|Semester and Year||FA 2012|
|Time||6:20 PM - 9:00 PM|
Open to advanced undergraduates with permission of the instructor (email@example.com).
This course begins with the controversial premise that persuasion and propaganda are a necessary part of modern politics. With this approach we reject the simple project of critique and condemnation of propaganda and set for ourselves the far more difficult task of rethinking how one might create methods of mass persuasion that build democracy instead of undermining it and facilitate political discussion instead of closing it down. We begin by exploring the history of rhetoric and persuasion, and defining what we mean by propaganda. Next, we will study classic examples of propaganda produced by advertising agencies and totalitarian states. Then, as an extended case study, we will explore how photographs, speeches, architecture, murals, guidebooks and even material projects of the New Deal in the United States might suggest an alternative model of propaganda. Finally, we will use what we have learned to sketch out a set of principles for democratic mass persuasion.
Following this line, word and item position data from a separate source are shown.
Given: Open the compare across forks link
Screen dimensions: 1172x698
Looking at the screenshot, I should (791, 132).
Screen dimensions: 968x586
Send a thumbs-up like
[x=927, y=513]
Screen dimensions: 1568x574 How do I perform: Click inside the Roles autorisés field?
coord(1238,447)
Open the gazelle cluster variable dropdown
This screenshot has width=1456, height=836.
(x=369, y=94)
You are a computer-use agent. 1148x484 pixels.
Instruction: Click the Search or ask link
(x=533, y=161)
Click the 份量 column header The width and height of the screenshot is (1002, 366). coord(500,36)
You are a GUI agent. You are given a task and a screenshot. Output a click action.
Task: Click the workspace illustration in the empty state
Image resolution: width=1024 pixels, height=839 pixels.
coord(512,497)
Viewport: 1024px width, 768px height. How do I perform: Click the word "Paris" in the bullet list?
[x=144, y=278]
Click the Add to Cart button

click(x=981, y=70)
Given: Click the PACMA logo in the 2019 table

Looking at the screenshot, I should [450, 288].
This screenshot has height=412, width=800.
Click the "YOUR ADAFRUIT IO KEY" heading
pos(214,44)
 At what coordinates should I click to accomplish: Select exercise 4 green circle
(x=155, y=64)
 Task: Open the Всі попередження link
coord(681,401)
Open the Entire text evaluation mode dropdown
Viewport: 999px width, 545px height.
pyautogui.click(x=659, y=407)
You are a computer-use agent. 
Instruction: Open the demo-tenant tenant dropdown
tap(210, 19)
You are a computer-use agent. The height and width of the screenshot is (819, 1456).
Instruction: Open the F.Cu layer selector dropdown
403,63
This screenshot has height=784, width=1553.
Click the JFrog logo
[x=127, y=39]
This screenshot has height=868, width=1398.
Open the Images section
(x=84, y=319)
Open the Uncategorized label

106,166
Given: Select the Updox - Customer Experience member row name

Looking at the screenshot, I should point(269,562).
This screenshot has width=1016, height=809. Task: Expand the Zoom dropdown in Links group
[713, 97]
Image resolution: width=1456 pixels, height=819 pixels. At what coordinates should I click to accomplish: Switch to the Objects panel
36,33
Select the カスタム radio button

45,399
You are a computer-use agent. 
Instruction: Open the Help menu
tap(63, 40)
Authors, artists, and sites we will look at include Plato, Aristotle, Susan Sontag, Stuart Ewen, Walter Lippmann, Lizabeth Cohen, Michael Denning, Michael Schudson, Lawrence Levine, Alan Trachtenberg, Leni Riefenstahl, Joseph Goebbels, Edward Bernays, Lewis Hine, Dorothea Lange, Pare Lorentz, Woody Guthrie, Franklin Delano Roosevelt, the Timberline Lodge, Bonneville Dam, and Coit Tower.